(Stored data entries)

▶

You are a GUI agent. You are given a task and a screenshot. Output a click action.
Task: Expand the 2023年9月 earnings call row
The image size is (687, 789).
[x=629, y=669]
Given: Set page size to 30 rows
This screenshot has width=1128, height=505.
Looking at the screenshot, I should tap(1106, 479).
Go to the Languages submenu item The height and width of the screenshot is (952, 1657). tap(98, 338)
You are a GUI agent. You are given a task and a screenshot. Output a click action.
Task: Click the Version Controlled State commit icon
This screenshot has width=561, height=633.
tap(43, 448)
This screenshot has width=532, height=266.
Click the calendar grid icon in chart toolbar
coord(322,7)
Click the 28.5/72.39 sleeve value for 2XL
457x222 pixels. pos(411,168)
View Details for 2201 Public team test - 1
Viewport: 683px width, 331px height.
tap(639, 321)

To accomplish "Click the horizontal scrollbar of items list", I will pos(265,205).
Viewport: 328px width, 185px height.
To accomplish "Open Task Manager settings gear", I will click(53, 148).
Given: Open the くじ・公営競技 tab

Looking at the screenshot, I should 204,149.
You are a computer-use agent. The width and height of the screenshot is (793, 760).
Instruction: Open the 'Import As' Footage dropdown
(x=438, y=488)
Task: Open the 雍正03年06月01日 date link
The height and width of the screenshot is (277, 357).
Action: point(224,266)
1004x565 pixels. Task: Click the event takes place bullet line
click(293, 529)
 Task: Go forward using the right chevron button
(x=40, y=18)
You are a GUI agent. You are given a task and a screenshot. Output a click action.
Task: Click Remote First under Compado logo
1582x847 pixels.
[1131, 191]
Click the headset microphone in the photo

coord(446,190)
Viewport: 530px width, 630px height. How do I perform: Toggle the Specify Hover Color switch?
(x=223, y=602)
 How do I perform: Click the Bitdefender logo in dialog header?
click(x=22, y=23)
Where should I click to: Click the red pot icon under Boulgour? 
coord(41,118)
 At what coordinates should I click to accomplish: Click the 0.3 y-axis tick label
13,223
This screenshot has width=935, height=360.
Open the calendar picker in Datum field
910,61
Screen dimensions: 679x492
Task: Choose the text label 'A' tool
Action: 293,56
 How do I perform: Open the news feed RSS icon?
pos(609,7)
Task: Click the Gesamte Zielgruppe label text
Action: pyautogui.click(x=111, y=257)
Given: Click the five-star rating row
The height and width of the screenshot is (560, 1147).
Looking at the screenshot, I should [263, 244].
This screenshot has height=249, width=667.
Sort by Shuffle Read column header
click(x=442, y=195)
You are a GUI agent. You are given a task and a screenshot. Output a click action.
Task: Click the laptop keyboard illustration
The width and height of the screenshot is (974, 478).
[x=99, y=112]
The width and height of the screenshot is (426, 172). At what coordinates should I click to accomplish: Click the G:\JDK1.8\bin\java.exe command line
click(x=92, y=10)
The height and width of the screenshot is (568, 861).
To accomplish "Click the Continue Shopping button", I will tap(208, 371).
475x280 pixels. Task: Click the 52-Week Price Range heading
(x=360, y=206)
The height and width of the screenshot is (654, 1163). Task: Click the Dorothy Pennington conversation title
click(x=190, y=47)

◀

### TASK GOAL:
Copy all the records above exactly, missing none.

### OUTPUT FOR THIS TASK:
You are a GUI agent. You are given a task and a screenshot. Output a click action.
Task: Expand the 2023年9月 earnings call row
The image size is (687, 789).
[x=629, y=669]
Given: Set page size to 30 rows
This screenshot has width=1128, height=505.
Looking at the screenshot, I should tap(1106, 479).
Go to the Languages submenu item The height and width of the screenshot is (952, 1657). tap(98, 338)
You are a GUI agent. You are given a task and a screenshot. Output a click action.
Task: Click the Version Controlled State commit icon
This screenshot has width=561, height=633.
tap(43, 448)
This screenshot has width=532, height=266.
Click the calendar grid icon in chart toolbar
coord(322,7)
Click the 28.5/72.39 sleeve value for 2XL
457x222 pixels. pos(411,168)
View Details for 2201 Public team test - 1
Viewport: 683px width, 331px height.
tap(639, 321)

To accomplish "Click the horizontal scrollbar of items list", I will pos(265,205).
Viewport: 328px width, 185px height.
To accomplish "Open Task Manager settings gear", I will click(53, 148).
Given: Open the くじ・公営競技 tab

Looking at the screenshot, I should 204,149.
You are a computer-use agent. The width and height of the screenshot is (793, 760).
Instruction: Open the 'Import As' Footage dropdown
(x=438, y=488)
Task: Open the 雍正03年06月01日 date link
The height and width of the screenshot is (277, 357).
Action: point(224,266)
1004x565 pixels. Task: Click the event takes place bullet line
click(293, 529)
 Task: Go forward using the right chevron button
(x=40, y=18)
You are a GUI agent. You are given a task and a screenshot. Output a click action.
Task: Click Remote First under Compado logo
1582x847 pixels.
[1131, 191]
Click the headset microphone in the photo

coord(446,190)
Viewport: 530px width, 630px height. How do I perform: Toggle the Specify Hover Color switch?
(x=223, y=602)
 How do I perform: Click the Bitdefender logo in dialog header?
click(x=22, y=23)
Where should I click to: Click the red pot icon under Boulgour? 
coord(41,118)
 At what coordinates should I click to accomplish: Click the 0.3 y-axis tick label
13,223
This screenshot has width=935, height=360.
Open the calendar picker in Datum field
910,61
Screen dimensions: 679x492
Task: Choose the text label 'A' tool
Action: 293,56
 How do I perform: Open the news feed RSS icon?
pos(609,7)
Task: Click the Gesamte Zielgruppe label text
Action: pyautogui.click(x=111, y=257)
Given: Click the five-star rating row
The height and width of the screenshot is (560, 1147).
Looking at the screenshot, I should [263, 244].
This screenshot has height=249, width=667.
Sort by Shuffle Read column header
click(x=442, y=195)
You are a GUI agent. You are given a task and a screenshot. Output a click action.
Task: Click the laptop keyboard illustration
The width and height of the screenshot is (974, 478).
[x=99, y=112]
The width and height of the screenshot is (426, 172). At what coordinates should I click to accomplish: Click the G:\JDK1.8\bin\java.exe command line
click(x=92, y=10)
The height and width of the screenshot is (568, 861).
To accomplish "Click the Continue Shopping button", I will tap(208, 371).
475x280 pixels. Task: Click the 52-Week Price Range heading
(x=360, y=206)
The height and width of the screenshot is (654, 1163). Task: Click the Dorothy Pennington conversation title
click(x=190, y=47)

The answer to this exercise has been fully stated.